American Michael Bentt was the WBO heavyweight world champion when he fought challenger Herbie Hide at The New Den, Millwall on 19 March 1994.
But, eight days earlier, the pair came to blows at a photo shoot outside a London hotel,, external and the brawl made global news as suits were torn, egos were bruised and the sport of boxing was damaged.
Hide won the bout in what proved to be the final fight of Bentt's career., external
The defeated champion evolved into a Hollywood star - appearing opposite Johnny Depp in Public Enemies and as Sonny Liston in Will Smith's biopic of Muhammad Ali - and a Shakespearean stage performer of some note.
Now, 18 years on from that fateful and unsightly grapple on the streets outside the Sheraton Park Tower Hotel in London, Bentt reflects and tells Chisora and Haye what they should do next . . .
Thursday 11 March 1994
There was a lot of trash talk going on, you know what I mean?
I was wearing a Millwall baseball cap, who I was supposed to be sponsored by, and the cap flew off of my head.
I figured that was strange, as there was no wind.
It turns out that Herbie had taken it upon himself to remove the cap by slapping my head. It was insulting.
In that environment, your emotions are raw, like an open nerve. Egos were exposed and a fighter has to do everything to protect his ego.
We got into a brawl. I slapped him, he grabbed me, I tore my suit, he grabbed me, I fell on my knees, he grabbed me, he punched me. It was an ugly mess.
There were a lot of media there, and some handlers from his team and my team. They did their best to separate it and break us up.
I'm not saying it was wrong or it was right. It just happened.
Our nerves were frayed and we were on edge. It's intense.
I was 28 years old, had a chip on my shoulder, had a lot to prove. Blah blah blah.
The aftermath of the brawl
Straight afterwards, I went down to my hotel room and called my friends.
Officially, I got fined £7,500 and I was reprimanded and in the press.
But, if I'm going to be completely candid, I felt ashamed. As a fighter and as an actor you have access to emotions but you also have to be disciplined.
Who wants to be rolling around on the goddamn dirt in London? With all these TV cameras. Who wants that image of themselves?
Never mind the sport, forget about the sport. How is it going to make me, Michael Bentt, look as a man?
It was on TV for days afterwards, and that added to my embarrassment.
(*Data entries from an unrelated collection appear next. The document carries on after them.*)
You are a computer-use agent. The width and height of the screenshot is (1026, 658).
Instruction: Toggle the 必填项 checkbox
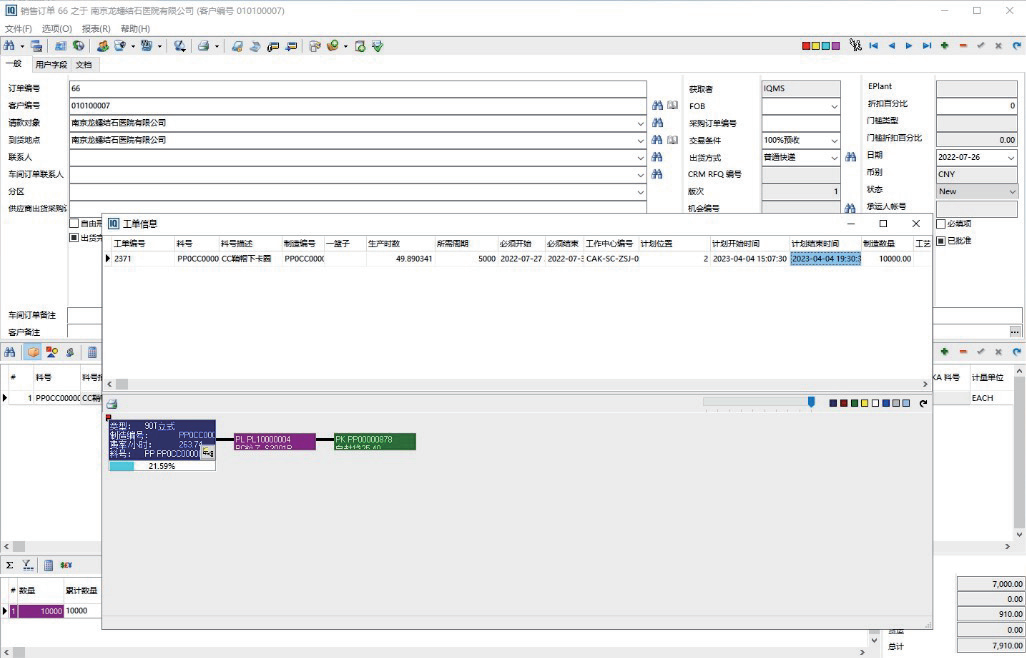(x=941, y=224)
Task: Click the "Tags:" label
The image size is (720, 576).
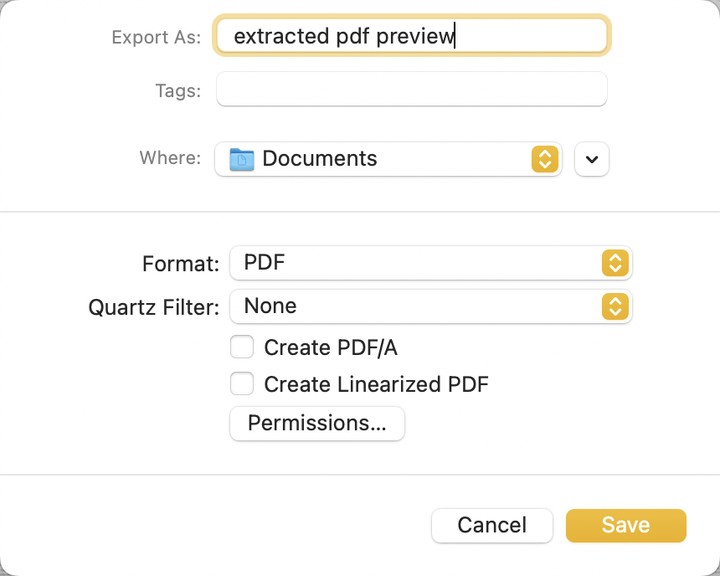Action: (x=178, y=91)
I come from a dignified family.
I stepped out of my disciplined, regimented manner, and it was embarrassing. It was hurtful.
How Haye and Chisora must feel
Honestly, in this age of "I don't give a goddamn what you think about me," they probably don't feel ashamed like I did.
They will feel like they were right. Like it was right to slap Vitali Klitschko and punch the other guy. It was right to threaten him. It's all right.
I don't know what prompted David to smack Dereck. I don't know why Dereck made his threats.
Look, boxers don't just lose it - people lose it. Boxers, as surprising as it may be, are human beings too. They're very sensitive, highly sensitive.
That's why boxers fight, because they're like open sores, open wounds. The slightest thing sets them off.
Boxing will find a way to make this work for it.
Everything that happens, particularly in the public eye, is a lesson for us. Either we get the lesson or we don't. Period.
Let's face it, no-one got killed. But does it give boxing a black eye? Sure it does.